* _Problem requirements_
Retype the whole of the data exactly.

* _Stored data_
■ ■ ■ ■ ■

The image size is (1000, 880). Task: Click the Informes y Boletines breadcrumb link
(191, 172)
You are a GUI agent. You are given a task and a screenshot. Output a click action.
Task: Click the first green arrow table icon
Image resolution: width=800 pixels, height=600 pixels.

■ ■ ■ ■ ■

* _Written response_
The image size is (1000, 880). Task: Click the Informes y Boletines breadcrumb link
(191, 172)
You are a GUI agent. You are given a task and a screenshot. Output a click action.
Task: Click the first green arrow table icon
Image resolution: width=800 pixels, height=600 pixels.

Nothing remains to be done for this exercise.